Some injuries were reported among Rohingya refugees in Bangladesh’s Cox’s Bazar and displaced people in Myanmar’s Rakhine state, he was quoted as saying at the press conference.

An 11-year-old refugee died on Wednesday when he was hit by a falling tree branch in Kutupalong refugee camp in Cox’s Bazar, according to the summary of the press briefing the agency received received from Geneva.
In Myanmar’s central Rakhine state, a displaced boy, aged 10, was reported missing after he was swept away by rising waters.
UNHCR assessments in Bangladesh’s Kutupalong and Nayapara camps found that most of the refugees’ homes, which are built with mud, bamboo, corrugated iron and plastic sheets, suffered some damages. About 20 percent have been completely destroyed.
Communal structures such as schools, community centres and the offices of the government and NGOs have also suffered damages. “Our partners are assessing the situation in makeshift sites and local villages hosting refugees,” Mahecic said.
In Myanmar, the government is conducting assessments with the contribution of UNHCR and other humanitarian agencies.
Hundreds of shelters in the camps housing internally displaced people in central Rakhine state have suffered damage in the strong winds.
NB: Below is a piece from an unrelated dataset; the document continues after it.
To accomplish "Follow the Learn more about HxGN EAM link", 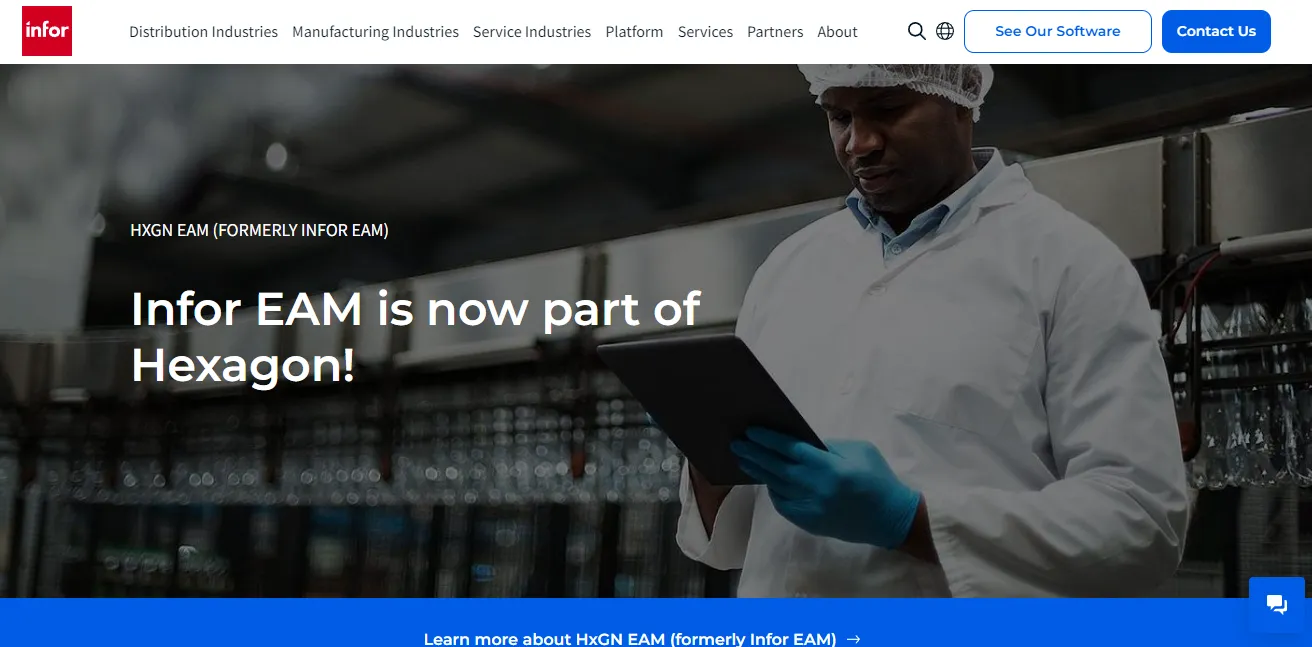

This includes 186 shelters that collapsed while 339 are severely damaged.
In both the countries, UNHCR and their partners are supporting government-led relief efforts to assist refugees, displaced people and their host communities who were affected by this natural disaster.
According to the UNHCR, the working environment remains challenging amid persistent rains.
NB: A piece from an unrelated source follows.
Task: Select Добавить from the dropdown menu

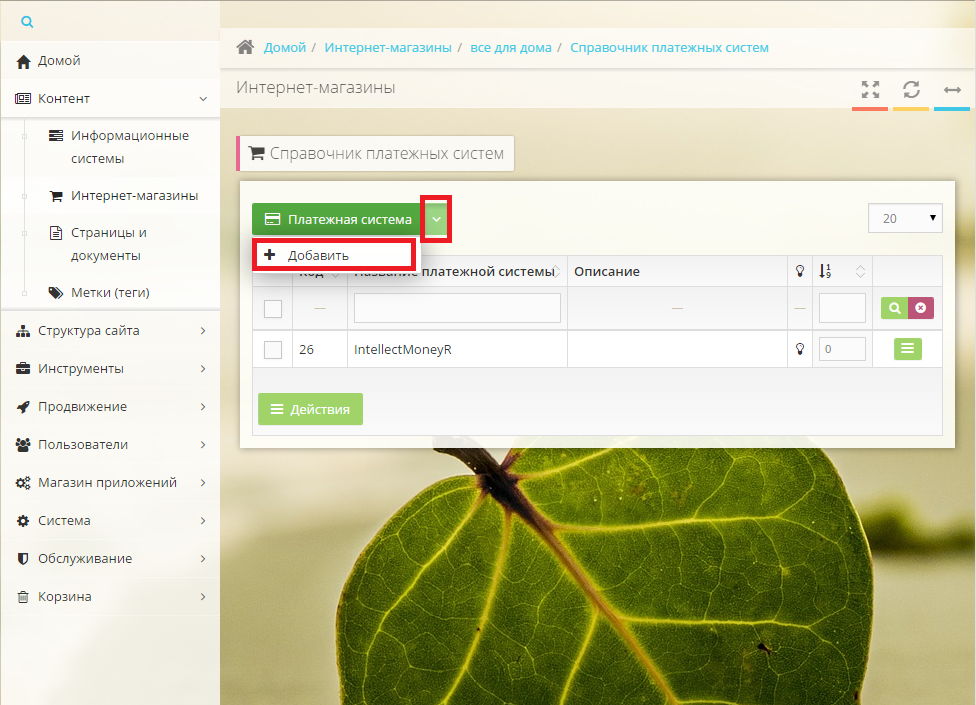Action: coord(319,255)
UNHCR is seeking funds from the UN Central Emergency Response Fund (CERF) to help those affected by the cyclone in the two Bangladesh camps where the UNHCR is authorised to work.
“We’re also working with Unicef to support repairs to schools to minimise disruption of the school year that started on Thursday,” said the UNHCR spokesperson adding that UNHCR will provide further humanitarian aid in close liaison with the authorities.
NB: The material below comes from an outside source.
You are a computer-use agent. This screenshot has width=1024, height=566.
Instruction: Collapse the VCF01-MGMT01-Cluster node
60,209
Food rations, drinking water and latrines are some of the other needs identified so far in the cyclone-affected areas.
The UNHCR said more likely need to be identified as further assessments are completed in Bangladesh and Myanmar.
In Bangladesh, there are more than 33,000 Rohingya refugees registered in the official camps of Kutupalong and Nayapara.
Outside the camps, more than 200,000 undocumented Rohingya are living in makeshift sites and local villages in south-eastern Bangladesh, including an estimated 74,000 who arrived after fleeing the violence in northern Rakhine state in October 2016.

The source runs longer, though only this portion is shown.